# Wort/text in variable speichern



## LordNemesis (20. September 2003)

ich habe gerade erst mit C++ angefangen und hab sofort ne Frage:

Wie speichere ich ein Wort oder ein ganzen Text in eine Variable?

kleines Beispiel: 
Ich will ein proggi, dass den User nach seinem Namen fragt und bei eingabe den namen wieder ausgibt.


----------



## chibisuke (20. September 2003)

hmm.. also kompletter neuling?..

hmm.. na dann kann es sein das du grade zum erstem mal auf einen pointer triffst...

naja egal.. ich geb dir einfach mal n kleines beispiel, kleine konsolen anwendung..

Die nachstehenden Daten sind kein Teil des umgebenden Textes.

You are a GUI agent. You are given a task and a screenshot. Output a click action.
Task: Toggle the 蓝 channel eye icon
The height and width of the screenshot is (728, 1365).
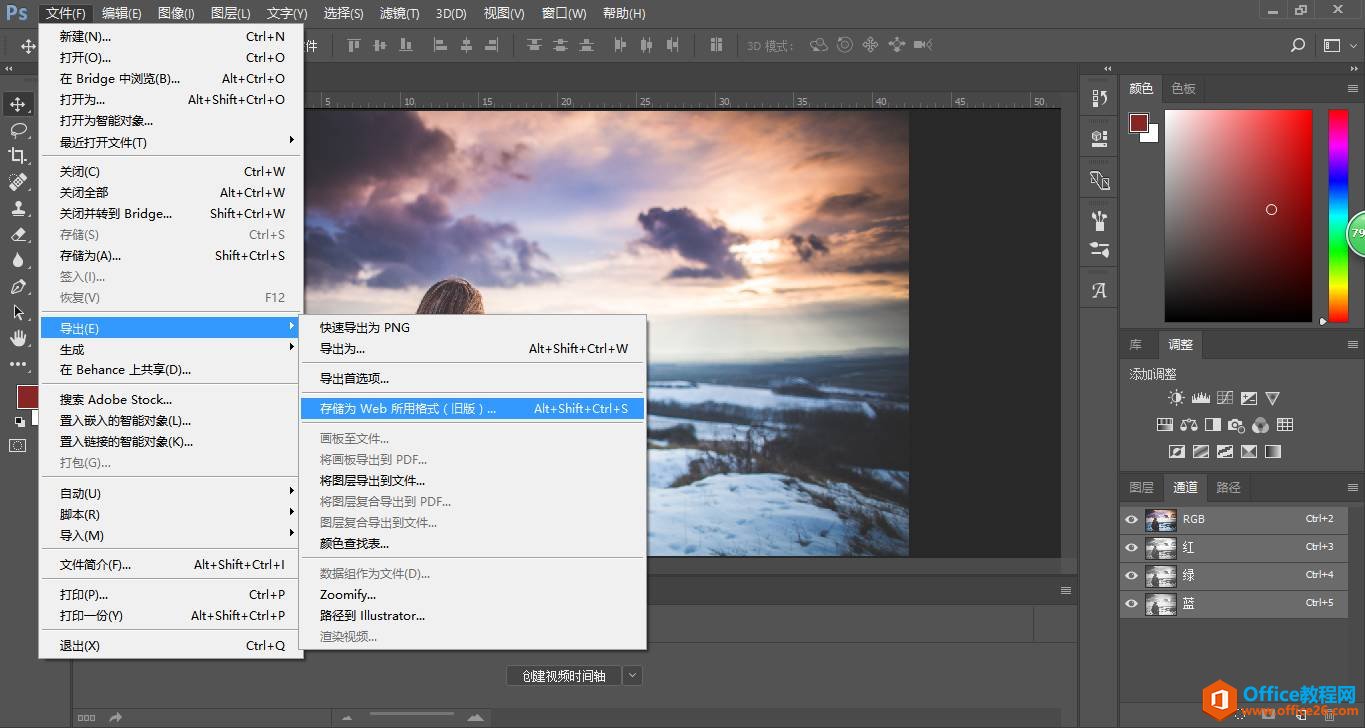[1131, 604]
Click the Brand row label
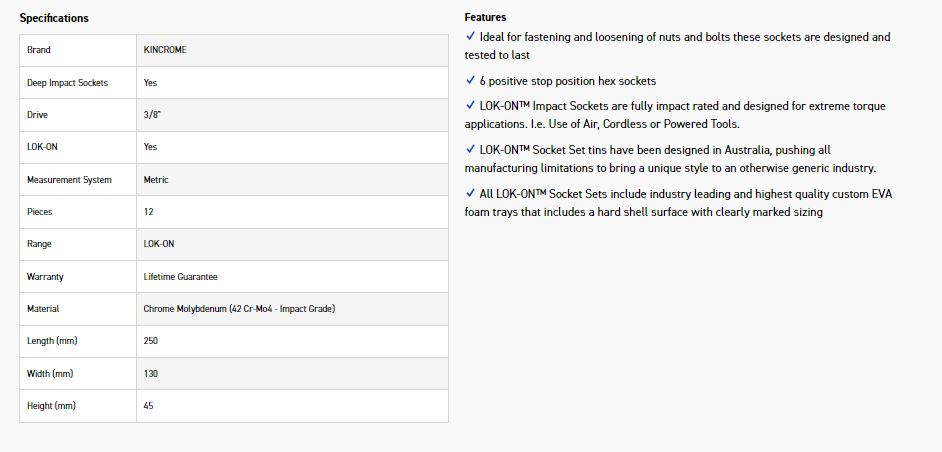942x452 pixels. [x=39, y=50]
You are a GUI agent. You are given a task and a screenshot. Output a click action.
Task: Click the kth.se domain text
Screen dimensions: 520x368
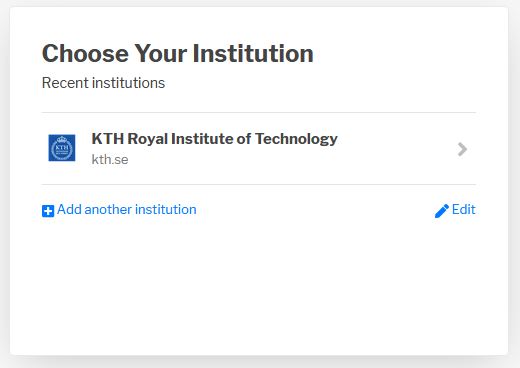tap(110, 159)
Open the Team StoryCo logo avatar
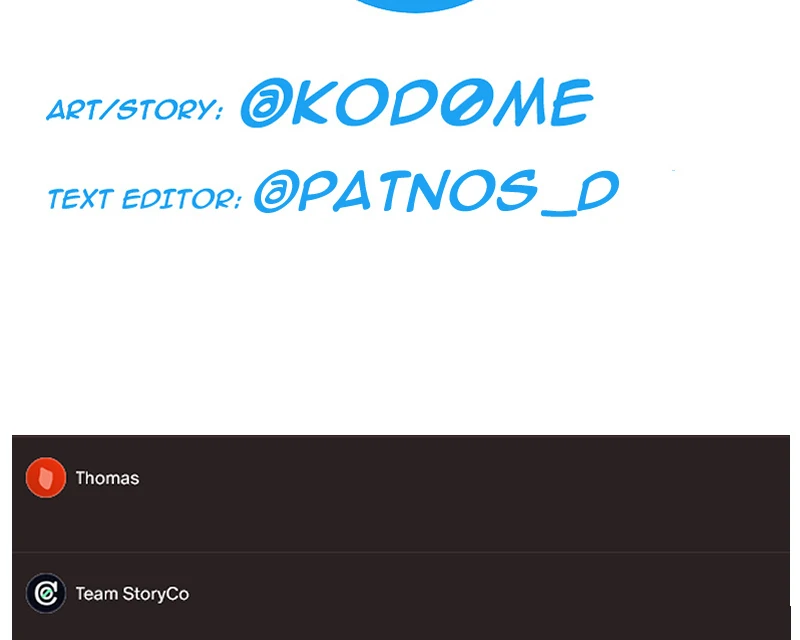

es gibt im prinzip mehrere varianten, ich zeig dir einfach mal n paar

1.) wenn du im vorhinein weißt wie lang die zeichenkette maximal sein darfq

```
char MyString[100]; //erstellt eine zeichenkette mit platz für 99 zeichen
```
99 deshalb weil das ende mit einem speziellen zeichen ( '\0' ) ageschlossen werden muss, das muss auch noch platz haben..

2.)
 Du weißt die länge erst zur laufzeit...

```
char* MyString; //variable deklarieren
```
und sobalkd du die länge kennst hast du 3 möglichkeiten den platz zu reservieren, ich zeig dir erstmal nur eine... du es mit new machen...

```
MyString = new char[x];
```
wobei x eine variale vom typ int oder long is, die die länge enthält.. vergiss nich das +1 für das ende... außerdem musst du bevor du dein programm beendest den speicherplatz wieder freigeben... das geht mit

```
delete MyString;
```


und nun einfach mal ein kleines beispiel:
wundere dich nicht fals du diese form von main noch nich gesehen hast, aber so lautet die ganz korrekt


```
#include <stdio.h>
#include <stdlib.h>

int main(int argc, char** argv) {
    char* myString;   //variable deklarieren
    myString = new char[1024];  //speicher für die variale reservieren
    ZeroMemory(myString, 1024);  //den string komplett löschen
    printf("%s", "Geben sie ihren namen ein: "); //den user nach seinem namen fragen
    scanf("%s", myString); // die antwort des users lesen
    printf("%s %s\n", "Sie sagten ihr name lautet:", myString); //dem user zeigen das wir ihn verstanden haben
    delete myString; // vorhin reservieren speicher wieder freigeben
    system("pause"); // waren, damit man auch was sieht...
}
```


----------